## TEXTO APORTADO
......
Pero este maravilloso efecto no solo está reservado a los grandes hombres. Como cristianos, sabemos de la preferencia de Nuestro Señor por los más pequeños. Este párrafo, perteneciente al magnífico libro del Dr. Anthony Esolen, 10 maneras de destruir la imaginación de tu hijo (2010, Homo Legens), donde el autor habla de su infancia, puede también ilustrarnos:

«Uno de mis primeros recuerdos es el de un libro. No tenía aún cuatro años cuando empecé a leerlo; nadie sabe decirme cómo sucedió. Teníamos solo un puñado de libros en casa. (…) Pero había un libro que nunca podré olvidar

(…)

El libro tenía una fragancia especial, no como papel de fábrica, sino algo así como pergamino perfumado. Eso también lo hacía sagrado. (…) En la parte interior de la portada había una ilustración de un hombre con barba, con rayos como cuernos que salían o penetraban en su frente. El hombre descendía de una montaña. Llevaba grandes tablas de piedra que tenían escrito: “Yo soy el Señor tu Dios, no tendrás dioses extranjeros en lugar de mí”. Yo tenía, incluso entonces, una intuición de lo que aquello significaba: una potente, aunque difusa, certeza infantil del Ser más allá de los seres, del Dios que lo hizo todo y lo gobierna todo. (…) En el interior de la contraportada había una ilustración similar de Jesús (no recuerdo tiempo alguno en el que no reconociera una imagen de Jesús) de pie en una ladera, predicando a la gente que estaba abajo. Esta vez, el pie de la imagen comenzaba: “Bienaventurados los pobres de espíritu, porque de ellos es el Reino de los Cielos”. Todavía le doy vueltas a eso.

(…)

Así que empecé por la primera página y leí estas palabras: “En el principio creó Dios los cielos y la tierra, y la tierra estaba vacía y las tinieblas estaban sobre la superficie del abismo, y el espíritu de Dios se movía sobre las aguas”. (…) Pero las palabras que produjeron estupor en mi mente fueron las tres primeras: “En el principio”.

Ahí había un tiempo anterior a todo lo que yo pudiera recordar; algo más viejo que mi perro o mi casa, o incluso mi madre y mi padre. (…) Esto agitó mi mente en sus oscuras e insondables profundidades. Podía preguntarle a mi padre, “¿cómo era cuando eras un niño?” y “¿cuéntame cómo solías subirte a los vagones del tren?” y “¿cómo podías ver algo cuando estabas en las minas?”, pero nunca podría preguntarle: “¿cómo era todo en el principio?” Una pregunta así estaba infinitamente lejos de mi pequeño mundo, pero he aquí que ahora me enseñaban que lo que fue en el principio ayuda a explicar cómo es el aquí y ahora. Eso también era un misterio. Sabía que había nacido, y ahora sentía un golpecito en el hombro, como de un extraño que me susurrara al oído: “Y no solo has nacido”.
......
## EXTRACTO DE DATOS

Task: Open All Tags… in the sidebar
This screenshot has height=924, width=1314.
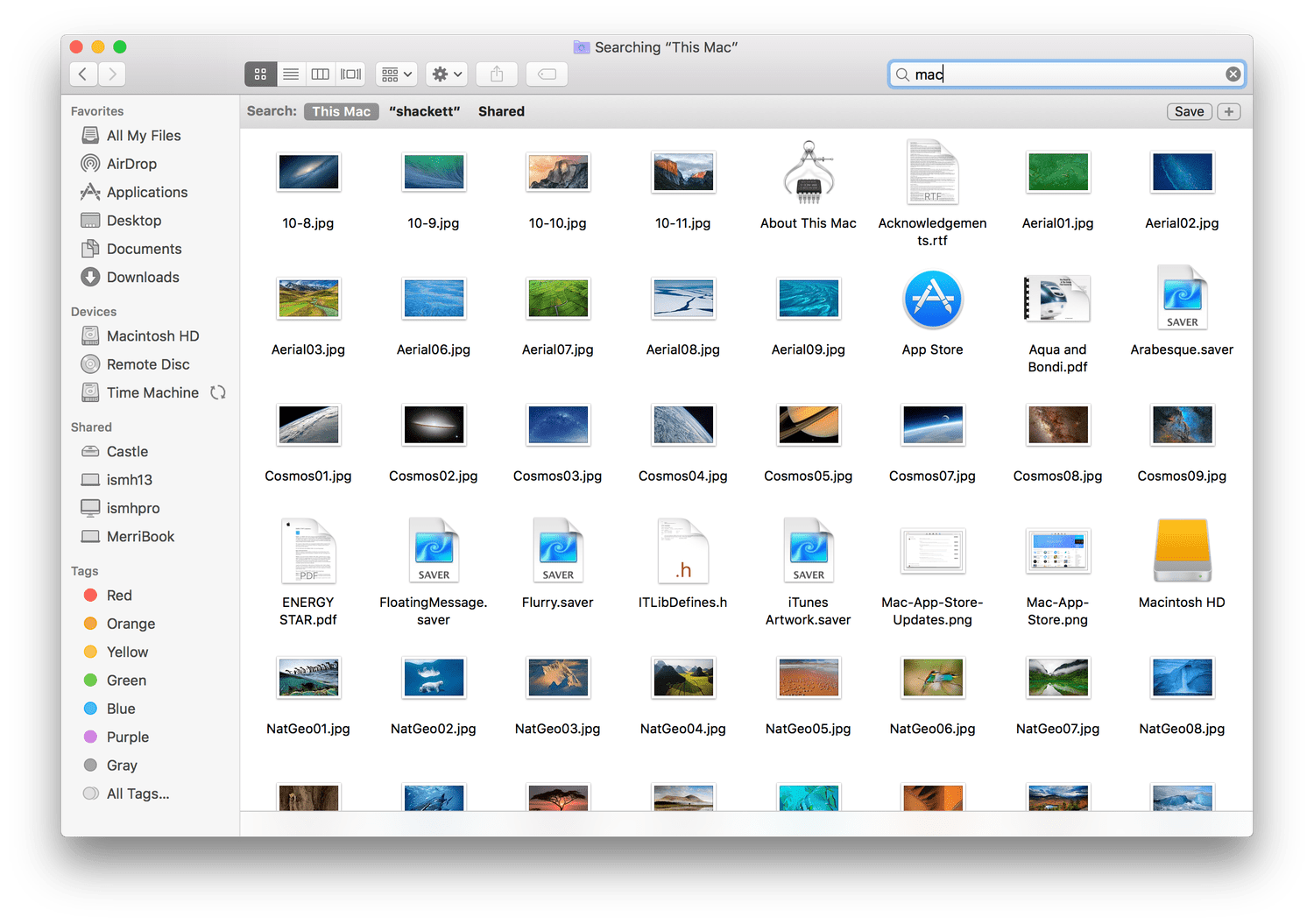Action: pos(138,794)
......
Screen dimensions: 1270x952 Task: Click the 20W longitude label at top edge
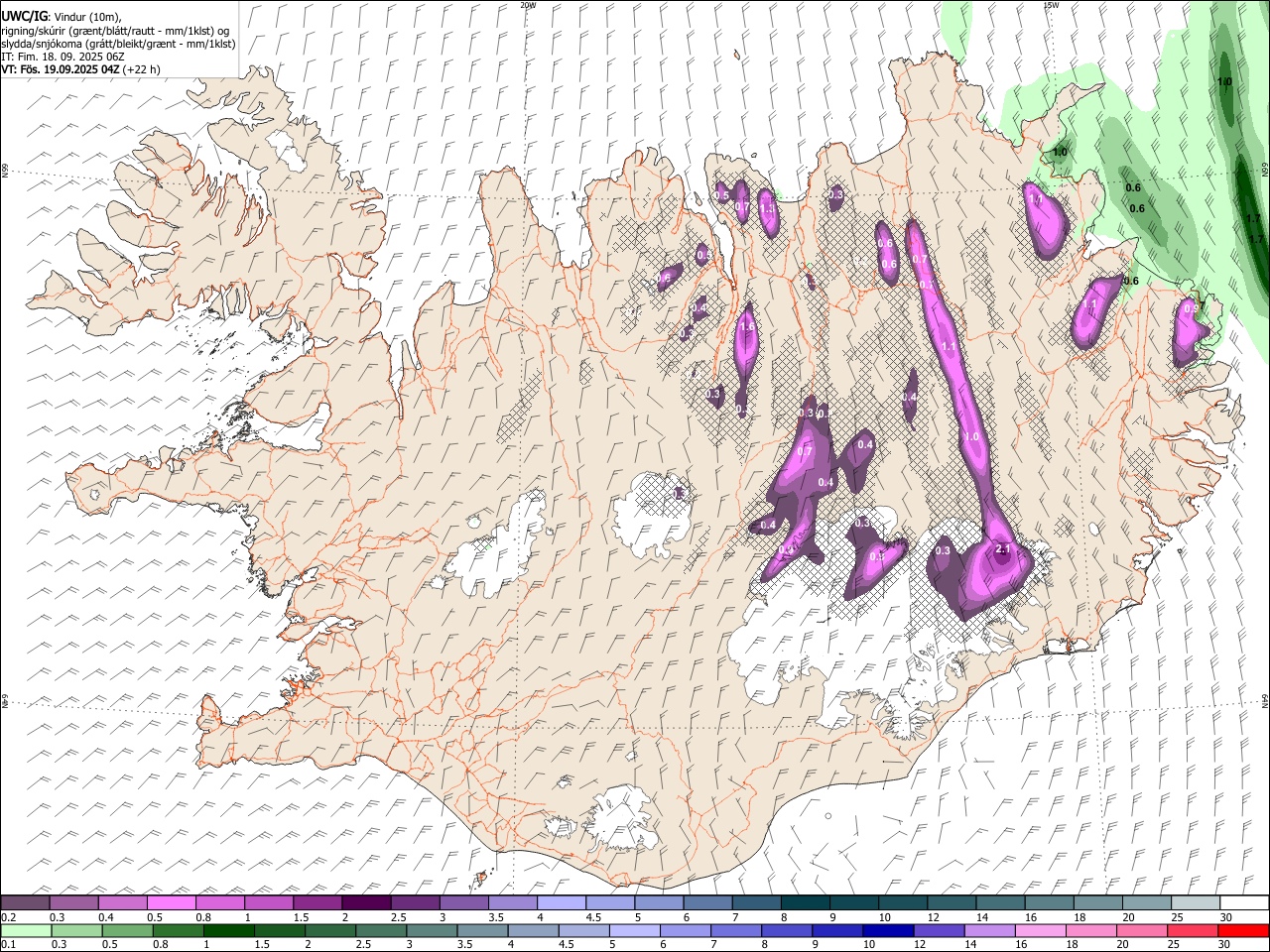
......
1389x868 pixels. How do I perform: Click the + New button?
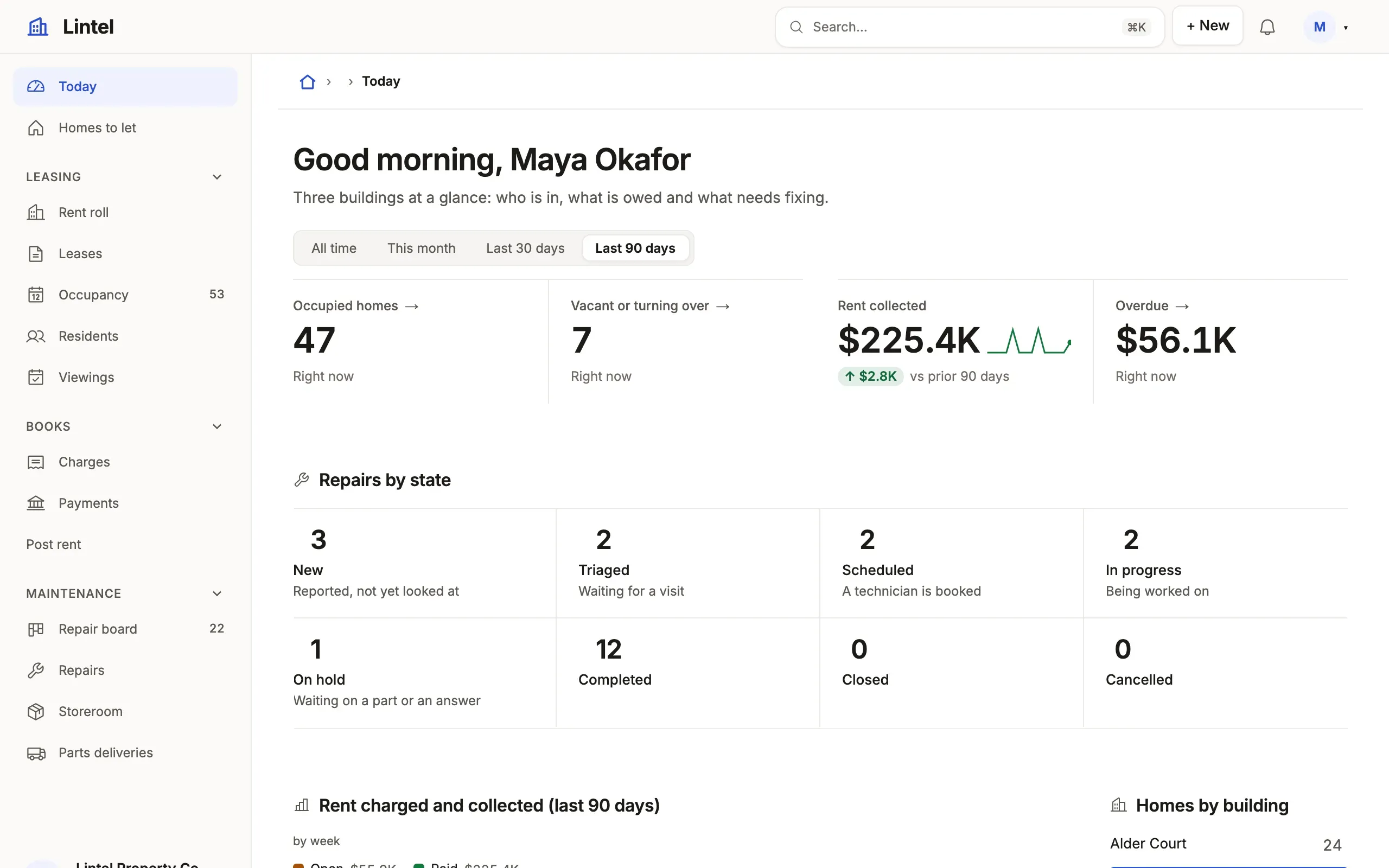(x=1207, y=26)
......
## TAREA 1
Enumera las preguntas que, según el texto aportado, el autor podía hacerle a su padre.
## TAREA 2
Según el texto aportado, ¿qué palabras del libro produjeron estupor en la mente del autor?
## TAREA 3
Prosigue el texto aportado, sobre el libro que el autor leyó en su infancia, a partir de su última frase.
Las entradas del extracto de datos no hacen falta.

## RESPUESTA 1
- «¿Cómo era cuando eras un niño?»
- «¿Cuéntame cómo solías subirte a los vagones del tren?»
- «¿Cómo podías ver algo cuando estabas en las minas?»

## RESPUESTA 2
Las tres primeras: «En el principio».

## RESPUESTA 3
Luego vinieron las palabras que inundaron mi mente, palabras extrañas que ningún narrador de historias que yo hubiera conocido concebiría: “Entonces Dios dijo: ‘Que se haga la luz’, y la luz se hizo”.

(…)

Después de eso dejé de leer en orden, y fui dando saltos alrededor del libro, especialmente en el Antiguo Testamento (…). Pero no piensen que mi imaginación fue despertada principalmente por la emoción de estas historias. (…) No eran simples naderías para niños. Eran historias arraigadas en el corazón de nuestro ser humano. (…) En otras palabras, no podías leer una sola línea sin ser consciente de esas primeras palabras, “En el principio”, porque todas aquellas historias trataban finalmente sobre las obras de ese Padre misterioso que lo hizo todo».

 

             Lectura de la biblia familiar. Herman Frederik Carel ten Kate (1822-1891).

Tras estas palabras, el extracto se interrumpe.